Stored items
*** Block opens ***

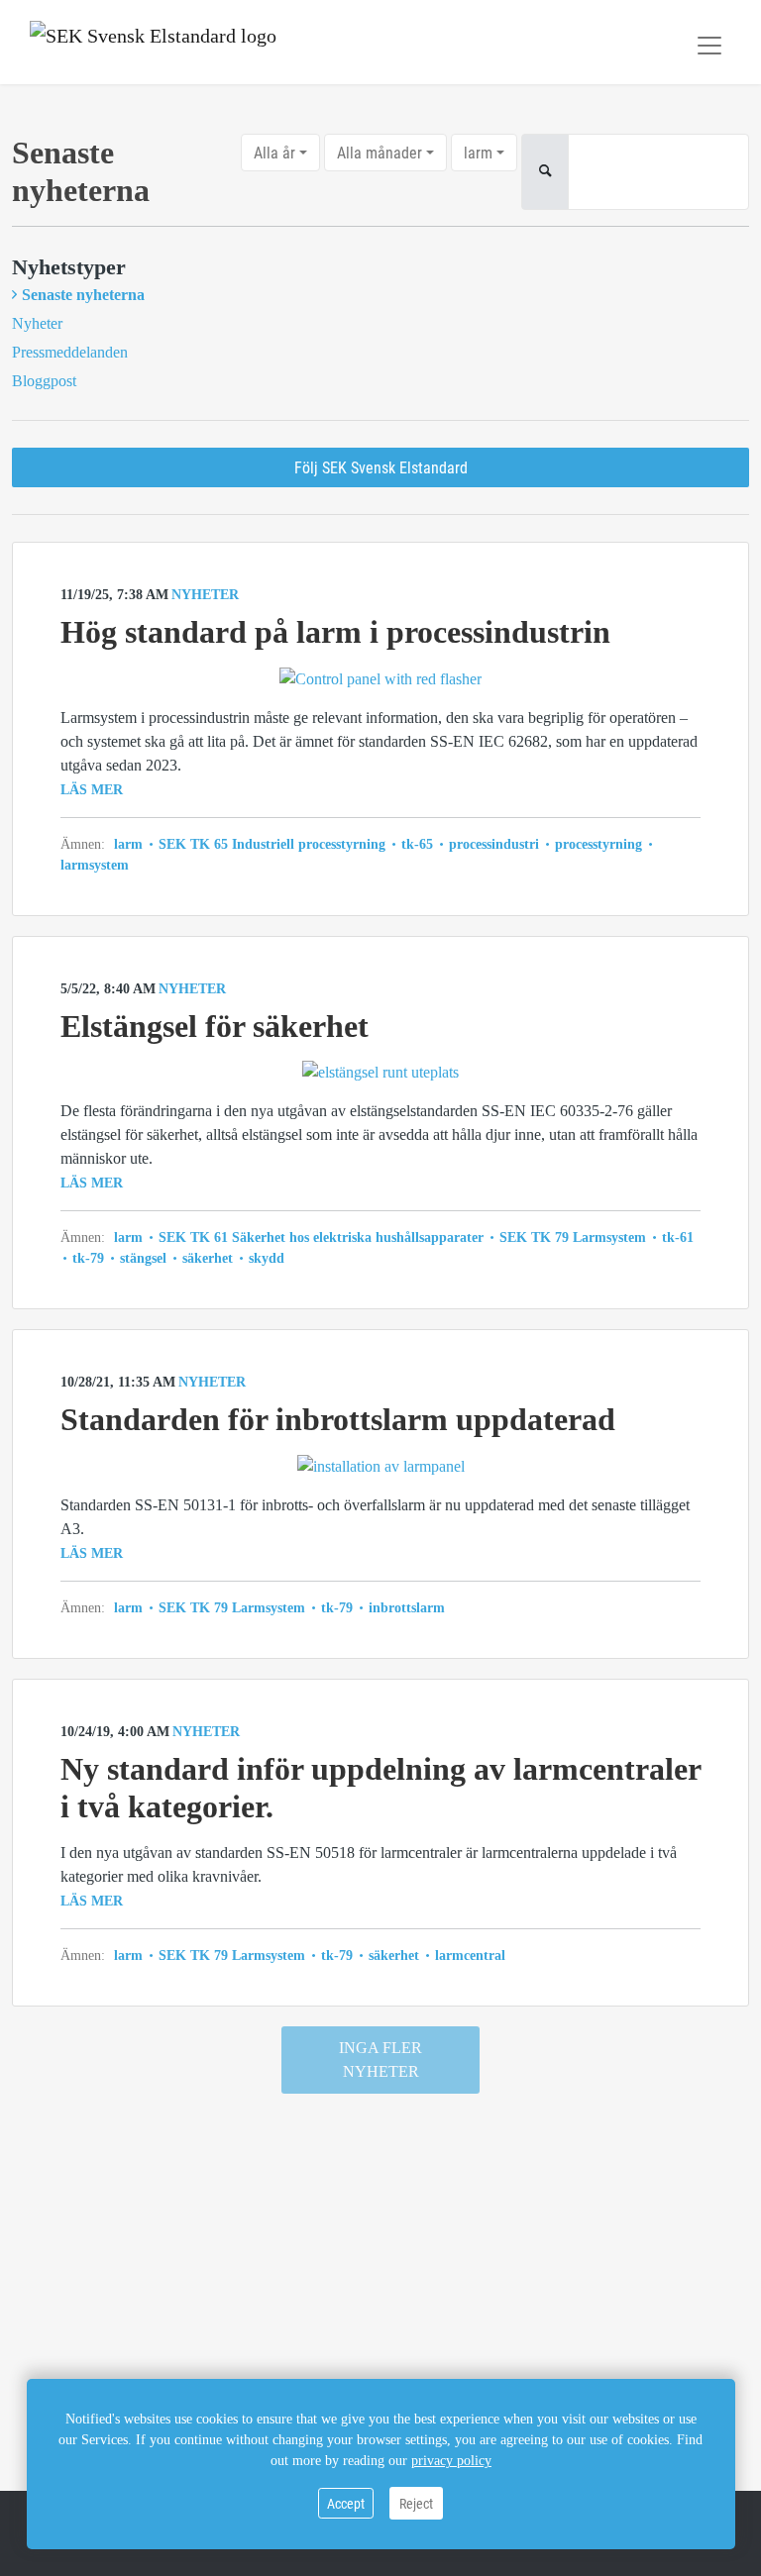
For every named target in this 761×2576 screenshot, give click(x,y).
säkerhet (207, 1258)
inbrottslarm (405, 1607)
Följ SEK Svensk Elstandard (381, 467)
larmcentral (468, 1955)
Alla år (274, 152)
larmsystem (94, 865)
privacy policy (451, 2460)
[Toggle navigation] (709, 45)
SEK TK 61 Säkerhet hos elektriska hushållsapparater (321, 1237)
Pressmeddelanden (70, 352)
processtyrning (598, 844)
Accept (346, 2503)
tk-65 (417, 844)
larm (478, 152)
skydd (264, 1258)
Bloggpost (44, 380)
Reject (416, 2503)
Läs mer (91, 789)
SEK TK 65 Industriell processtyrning (272, 844)
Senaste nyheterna (83, 294)
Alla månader (379, 152)
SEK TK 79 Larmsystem (572, 1237)
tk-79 (88, 1258)
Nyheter (37, 323)
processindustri (494, 844)
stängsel (143, 1258)
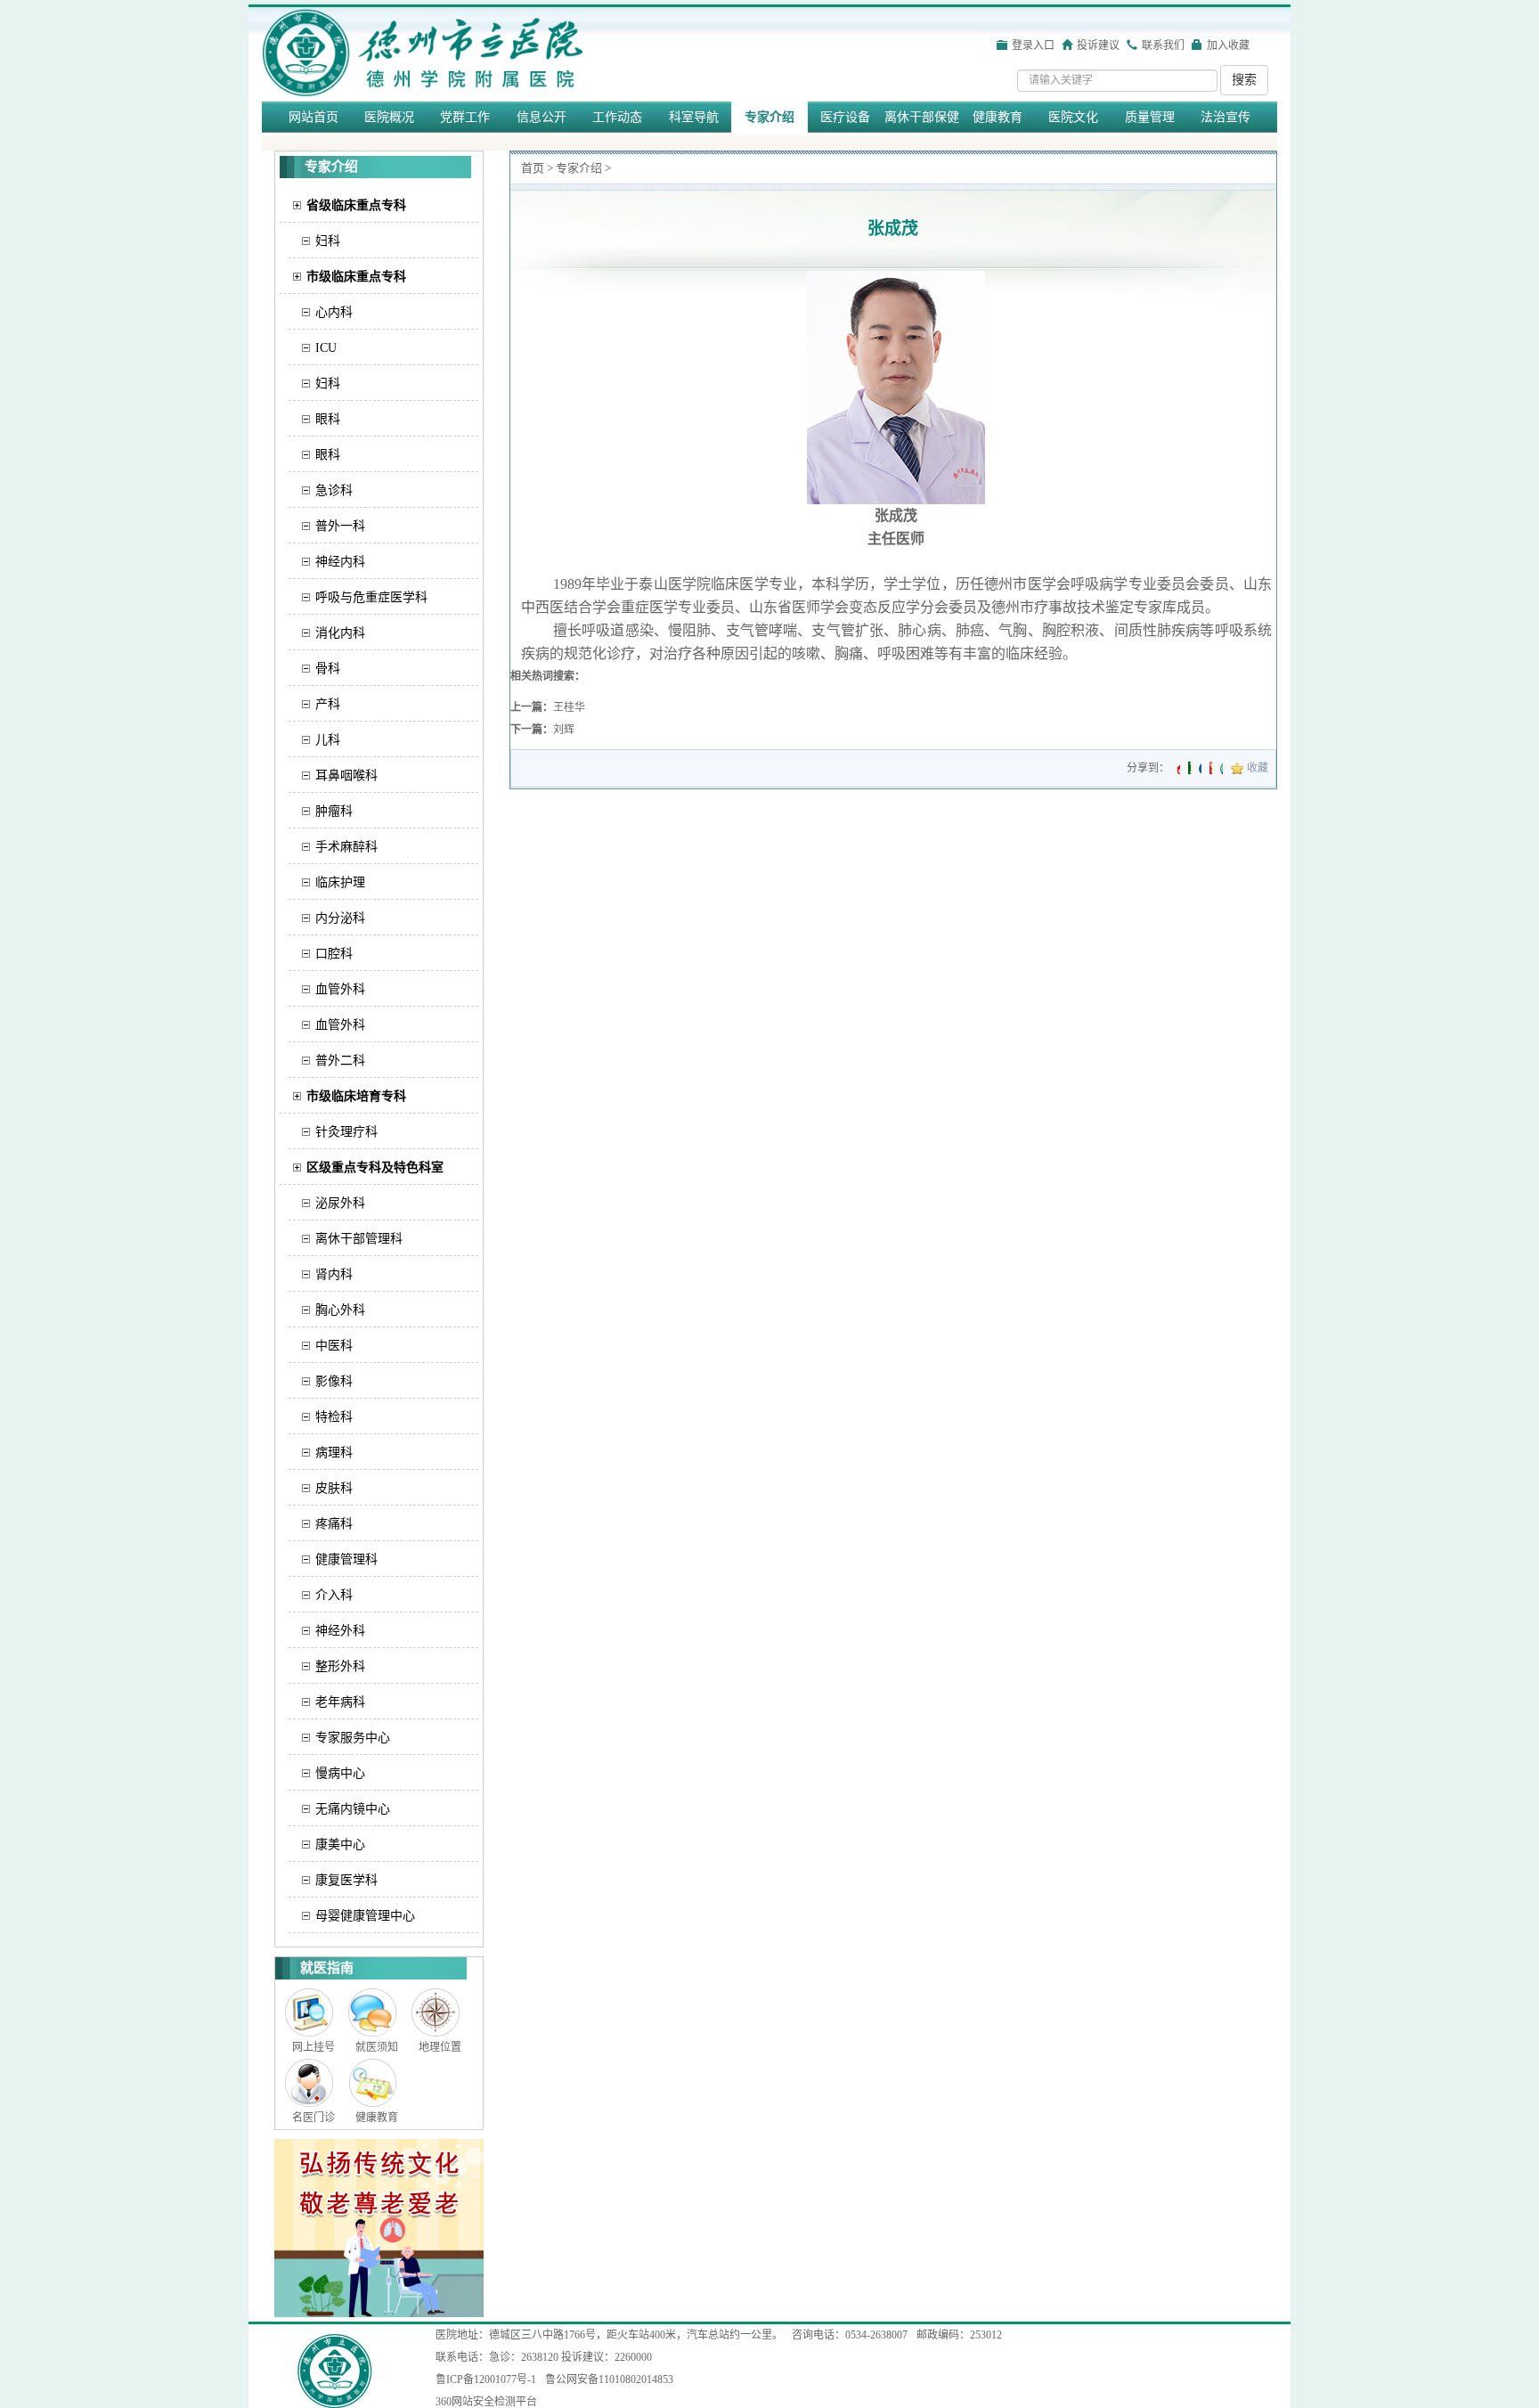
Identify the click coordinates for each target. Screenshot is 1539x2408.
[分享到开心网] (1210, 768)
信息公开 (541, 117)
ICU (326, 348)
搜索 (1244, 79)
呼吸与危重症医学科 (371, 597)
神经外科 (340, 1630)
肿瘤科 (334, 811)
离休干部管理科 (359, 1238)
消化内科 (340, 633)
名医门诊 (313, 2117)
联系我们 (1163, 45)
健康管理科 (346, 1559)
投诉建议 (1098, 45)
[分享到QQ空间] (1221, 768)
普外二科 (340, 1060)
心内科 (334, 312)
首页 (532, 168)
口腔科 (334, 953)
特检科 (334, 1417)
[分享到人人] (1200, 768)
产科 (327, 704)
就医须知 (376, 2047)
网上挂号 (313, 2047)
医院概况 (389, 117)
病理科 (334, 1452)
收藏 (1257, 768)
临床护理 (340, 882)
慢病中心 (340, 1773)
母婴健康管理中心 (365, 1915)
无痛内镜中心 (352, 1809)
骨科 (327, 668)
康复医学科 (346, 1880)
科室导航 (694, 117)
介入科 (334, 1595)
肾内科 (334, 1274)
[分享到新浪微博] (1178, 768)
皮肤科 (334, 1488)
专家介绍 (769, 117)
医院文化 (1073, 117)
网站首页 (313, 117)
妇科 (327, 241)
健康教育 (997, 117)
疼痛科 (334, 1524)
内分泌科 (340, 918)
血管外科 (340, 989)
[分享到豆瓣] (1189, 768)
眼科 (327, 419)
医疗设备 (845, 117)
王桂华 (569, 707)
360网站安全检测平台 (486, 2402)
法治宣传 (1225, 117)
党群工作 (465, 117)
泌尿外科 (340, 1203)
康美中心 (340, 1844)
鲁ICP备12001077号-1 (486, 2379)
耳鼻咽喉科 (346, 775)
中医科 (334, 1345)
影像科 (334, 1381)
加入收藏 (1228, 45)
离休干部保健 (921, 117)
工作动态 (617, 117)
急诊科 (334, 490)
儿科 (327, 740)
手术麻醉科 (346, 846)
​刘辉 (563, 729)
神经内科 (340, 561)
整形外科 (340, 1666)
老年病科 (340, 1702)
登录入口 (1033, 45)
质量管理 (1150, 117)
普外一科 (340, 526)
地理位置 (440, 2047)
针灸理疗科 (346, 1132)
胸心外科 (340, 1310)
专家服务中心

*** Block closes ***

Print, with pictures removed, exactly the lines of the records above from the top through the line containing "慢病中心 (340, 1773)".

For every named target in this 761×2576 screenshot, give click(x,y).
säkerhet (207, 1258)
inbrottslarm (405, 1607)
Följ SEK Svensk Elstandard (381, 467)
larmcentral (468, 1955)
Alla år (274, 152)
larmsystem (94, 865)
privacy policy (451, 2460)
[Toggle navigation] (709, 45)
SEK TK 61 Säkerhet hos elektriska hushållsapparater (321, 1237)
Pressmeddelanden (70, 352)
processtyrning (598, 844)
Accept (346, 2503)
tk-65 (417, 844)
larm (478, 152)
skydd (264, 1258)
Bloggpost (44, 380)
Reject (416, 2503)
Läs mer (91, 789)
SEK TK 65 Industriell processtyrning (272, 844)
Senaste nyheterna (83, 294)
Alla månader (379, 152)
SEK TK 79 Larmsystem (572, 1237)
tk-79 (88, 1258)
Nyheter (37, 323)
processindustri (494, 844)
stängsel (143, 1258)
Identify the click coordinates for each target. Screenshot is 1539x2408.
[分享到开心网] (1210, 768)
信息公开 (541, 117)
ICU (326, 348)
搜索 (1244, 79)
呼吸与危重症医学科 (371, 597)
神经外科 (340, 1630)
肿瘤科 (334, 811)
离休干部管理科 (359, 1238)
消化内科 (340, 633)
名医门诊 (313, 2117)
联系我们 (1163, 45)
健康管理科 (346, 1559)
投诉建议 (1098, 45)
[分享到QQ空间] (1221, 768)
普外二科 (340, 1060)
心内科 (334, 312)
首页 (532, 168)
口腔科 (334, 953)
特检科 (334, 1417)
[分享到人人] (1200, 768)
产科 (327, 704)
就医须知 (376, 2047)
网上挂号 (313, 2047)
医院概况 (389, 117)
病理科 (334, 1452)
收藏 (1257, 768)
临床护理 (340, 882)
慢病中心 (340, 1773)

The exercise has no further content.